RIŽIK's case for optimism: tame the machine, don't fear it
Most takes on the future of music read like a eulogy. AI replaces artists. Streaming gutted the value of a song. Algorithms run the culture. So it is worth stopping on a piece that argues the opposite. Los Angeles live electronic artist RIŽIK, known offstage as Hisham Dahud, just made his case for optimism.
His read: the industry is heading for a correction. Not away from technology, but back toward humanity.
Streaming, not AI, is the deeper break
Dahud has been around music his whole working life. His first real job was running MySpace pages for DJ Shadow and Pretty Lights, which turned into a decade in music marketing. He now teaches Artist Entrepreneurship at UCLA.

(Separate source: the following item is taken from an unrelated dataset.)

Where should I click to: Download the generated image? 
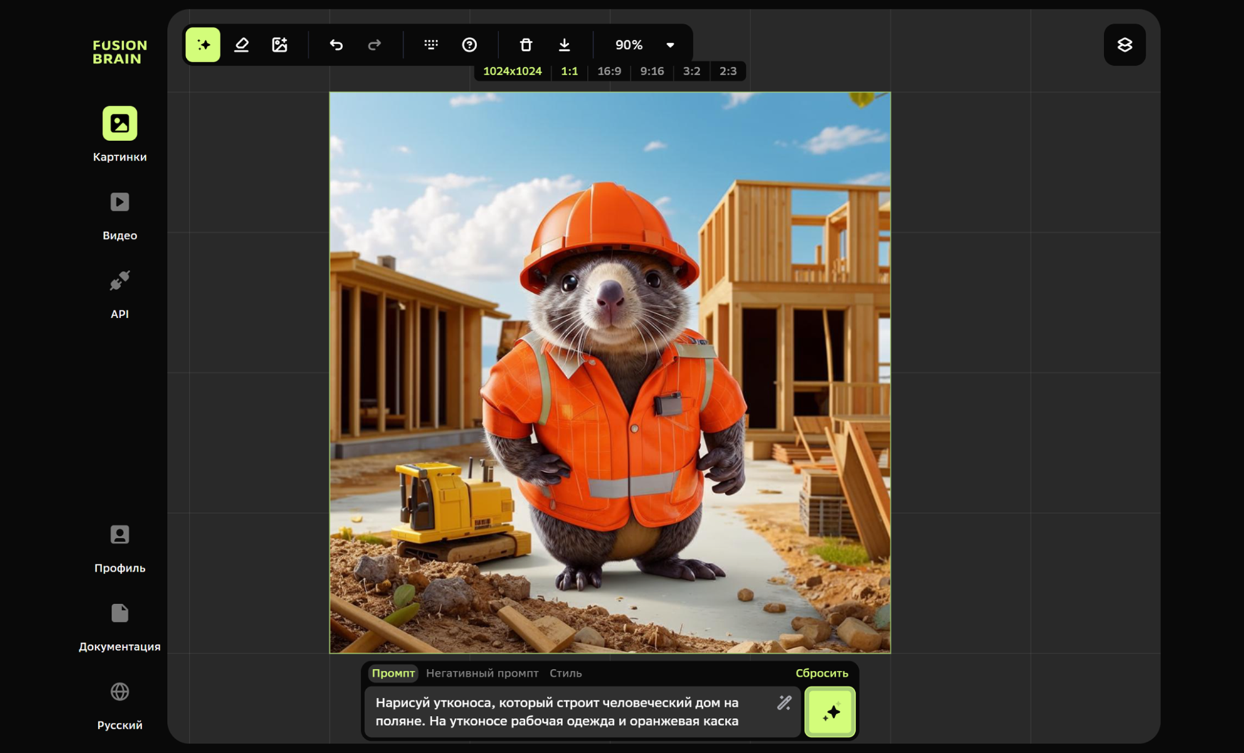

From that seat, he watched music shift from something tied to identity and discovery into something treated as a utility. Streaming dropped the barriers to entry, which was good. It also flattened songs into background supply.
That framing matters. He does not pin the problem on AI alone. He pins it on a system that turned music into content, a shift that some platforms are now pushing back against.
Maybe the machine was never the enemy. Maybe forgetting our humanity inside of it was.
Tame the machine
Dahud’s answer is a performance philosophy he calls Tame the Machine, built on humanity, risk, and real-time creation. The human stays in the driver’s seat. The tools serve the moment, not the other way around.
He does not predict the death of music. He predicts the collapse of certain systems around it, and from that collapse, something smaller and more human: tighter communities, stronger fan connections, more intentional support, more real experiences.
It is a useful counterweight to the doom. Artists are right to watch what automation does to jobs, and right to ask hard questions, like James Blake has. Dahud’s point is that fear is not the only honest response available.
Frequently asked questions
Who is RIŽIK?
RIŽIK is the stage name of Hisham Dahud, a Los Angeles live electronic artist who teaches Artist Entrepreneurship at UCLA. He created the "Tame the Machine" performance philosophy.
What is RIŽIK's argument about the future of music?
That the collapse of old systems around music will push artists toward smaller communities, stronger fan connections, and more human, real-time art, rather than the death of music.
What does "tame the machine" mean?
It is Dahud's performance philosophy built on humanity, risk, and live real-time creation. Technology stays a tool, with the human in control of the calls that matter.